[<prev] [next>] [<thread-prev] [thread-next>] [day] [month] [year] [list]
Message-ID: <d89587b7-f59f-3897-968b-969b946a9e8a@yandex-team.ru>
Date: Fri, 10 Jan 2020 11:11:23 +0300
From: Konstantin Khlebnikov <khlebnikov@...dex-team.ru>
To: Wei Yang <richardw.yang@...ux.intel.com>,
Li Xinhai <lixinhai.lxh@...il.com>
Cc: "linux-mm@...ck.org" <linux-mm@...ck.org>,
akpm <akpm@...ux-foundation.org>,
"linux-kernel@...r.kernel.org" <linux-kernel@...r.kernel.org>,
Rik van Riel <riel@...hat.com>,
"kirill.shutemov" <kirill.shutemov@...ux.intel.com>
Subject: Re: [PATCH v2 1/2] mm/rmap: fix and simplify reusing mergeable
anon_vma as parent when fork
On 10/01/2020 08.34, Wei Yang wrote:
> On Fri, Jan 10, 2020 at 11:23:59AM +0800, Li Xinhai wrote:
>> On 2020-01-10 at 10:30 Wei Yang wrote:
>>> On Thu, Jan 09, 2020 at 11:54:21AM +0300, Konstantin Khlebnikov wrote:
>>>>
>>>>
>>>> On 09/01/2020 05.52, Wei Yang wrote:
>>>>> On Wed, Jan 08, 2020 at 01:40:44PM +0300, Konstantin Khlebnikov wrote:
>>>>>> On 08/01/2020 05.32, Wei Yang wrote:
>>>>>>> On Tue, Jan 07, 2020 at 01:19:56PM +0300, Konstantin Khlebnikov wrote:
>>>>>>>> This fixes some misconceptions in commit 4e4a9eb92133 ("mm/rmap.c: reuse
>>>>>>>> mergeable anon_vma as parent when fork"). It merges anon-vma in unexpected
>>>>>>>> way but fortunately still produces valid anon-vma tree, so nothing crashes.
>>>>>>>>
>>>>>>>> If in parent VMAs: SRC1 SRC2 .. SRCn share anon-vma ANON0, then after fork
>>>>>>>> before all patches in child process related VMAs: DST1 DST2 .. DSTn will
>>>>>>>> fork indepndent anon-vmas: ANON1 ANON2 .. ANONn (each is child of ANON0).
>>>>>>>> Before this patch only DST1 will fork new ANON1 and following DST2 .. DSTn
>>>>>>>> will share parent's ANON0 (i.e. anon-vma tree is valid but isn't optimal).
>>>>>>>> With this patch DST1 will create new ANON1 and DST2 .. DSTn will share it.
>>>>>>>>
>>>>>>>> Root problem caused by initialization order in dup_mmap(): vma->vm_prev
>>>>>>>> is set after calling anon_vma_fork().

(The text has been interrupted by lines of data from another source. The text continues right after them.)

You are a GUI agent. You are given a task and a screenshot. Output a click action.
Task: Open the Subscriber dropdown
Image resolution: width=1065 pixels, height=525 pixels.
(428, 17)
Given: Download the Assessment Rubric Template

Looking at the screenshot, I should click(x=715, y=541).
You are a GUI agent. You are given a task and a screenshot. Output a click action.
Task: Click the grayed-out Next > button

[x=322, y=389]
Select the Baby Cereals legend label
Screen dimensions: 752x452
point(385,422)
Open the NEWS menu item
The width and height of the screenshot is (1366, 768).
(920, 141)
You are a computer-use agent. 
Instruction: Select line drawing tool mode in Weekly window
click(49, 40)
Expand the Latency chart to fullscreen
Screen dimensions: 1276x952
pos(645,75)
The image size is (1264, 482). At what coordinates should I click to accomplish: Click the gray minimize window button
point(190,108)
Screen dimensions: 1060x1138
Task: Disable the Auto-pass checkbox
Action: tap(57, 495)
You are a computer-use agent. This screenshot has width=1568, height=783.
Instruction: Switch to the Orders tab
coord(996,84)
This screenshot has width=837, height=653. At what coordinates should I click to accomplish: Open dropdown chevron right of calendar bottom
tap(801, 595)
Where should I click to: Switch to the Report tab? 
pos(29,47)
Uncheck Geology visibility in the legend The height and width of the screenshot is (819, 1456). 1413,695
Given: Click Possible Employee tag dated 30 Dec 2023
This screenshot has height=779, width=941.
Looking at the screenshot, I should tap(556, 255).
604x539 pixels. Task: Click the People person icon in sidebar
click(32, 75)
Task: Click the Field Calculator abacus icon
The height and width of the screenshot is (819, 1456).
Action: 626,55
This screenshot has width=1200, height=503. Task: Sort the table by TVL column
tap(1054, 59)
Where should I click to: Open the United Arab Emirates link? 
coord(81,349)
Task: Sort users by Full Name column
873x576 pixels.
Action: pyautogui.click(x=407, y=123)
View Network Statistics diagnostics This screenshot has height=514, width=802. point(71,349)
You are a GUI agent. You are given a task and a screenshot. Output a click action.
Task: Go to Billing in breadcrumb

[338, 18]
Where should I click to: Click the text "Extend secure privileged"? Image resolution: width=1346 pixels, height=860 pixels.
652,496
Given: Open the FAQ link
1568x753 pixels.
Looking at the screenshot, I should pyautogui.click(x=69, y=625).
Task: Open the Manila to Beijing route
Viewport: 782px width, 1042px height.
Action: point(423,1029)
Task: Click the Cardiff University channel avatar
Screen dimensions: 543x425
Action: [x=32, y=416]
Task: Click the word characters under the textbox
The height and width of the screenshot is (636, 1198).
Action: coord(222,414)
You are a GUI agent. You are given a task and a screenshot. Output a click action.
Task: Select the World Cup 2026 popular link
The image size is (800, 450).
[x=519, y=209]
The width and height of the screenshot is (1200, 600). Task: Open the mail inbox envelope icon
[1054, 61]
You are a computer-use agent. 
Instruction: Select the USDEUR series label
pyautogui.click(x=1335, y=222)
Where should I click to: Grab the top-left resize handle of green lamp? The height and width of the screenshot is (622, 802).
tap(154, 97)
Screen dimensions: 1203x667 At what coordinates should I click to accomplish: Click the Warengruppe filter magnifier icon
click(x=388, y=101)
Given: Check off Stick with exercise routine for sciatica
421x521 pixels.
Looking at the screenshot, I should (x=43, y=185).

Thus in anon_vma_fork() it points to
>>>>>>>> previous VMA in parent mm.
>>>>>>>>
>>>>>>>> Second problem is hidden behind first one: assumption "Parent has vm_prev,
>>>>>>>> which implies we have vm_prev" is wrong if first VMA in parent mm has set
>>>>>>>> flag VM_DONTCOPY. Luckily prev->anon_vma doesn't dereference NULL pointer
>>>>>>>> because in current code 'prev' actually is same as 'pprev'.
>>>>>>>>
>>>>>>>> Third hidden problem is linking between VMA and anon-vmas whose pages it
>>>>>>>> could contain. Loop in anon_vma_clone() attaches only parent's anon-vmas,
>>>>>>>> shared anon-vma isn't attached. But every mapped page stays reachable in
>>>>>>>> rmap because we erroneously share anon-vma from parent's previous VMA.
>>>>>>>>
>>>>>>>> This patch moves sharing logic out of anon_vma_clone() into more specific
>>>>>>>> anon_vma_fork() because this supposed to work only at fork() and simply
>>>>>>>> reuses anon_vma from previous VMA if it is forked from the same anon-vma.
>>>>>>>>
>>>>>>>> Signed-off-by: Konstantin Khlebnikov <khlebnikov@...dex-team.ru>
>>>>>>>> Reported-by: Li Xinhai <lixinhai.lxh@...il.com>
>>>>>>>> Fixes: 4e4a9eb92133 ("mm/rmap.c: reuse mergeable anon_vma as parent when fork")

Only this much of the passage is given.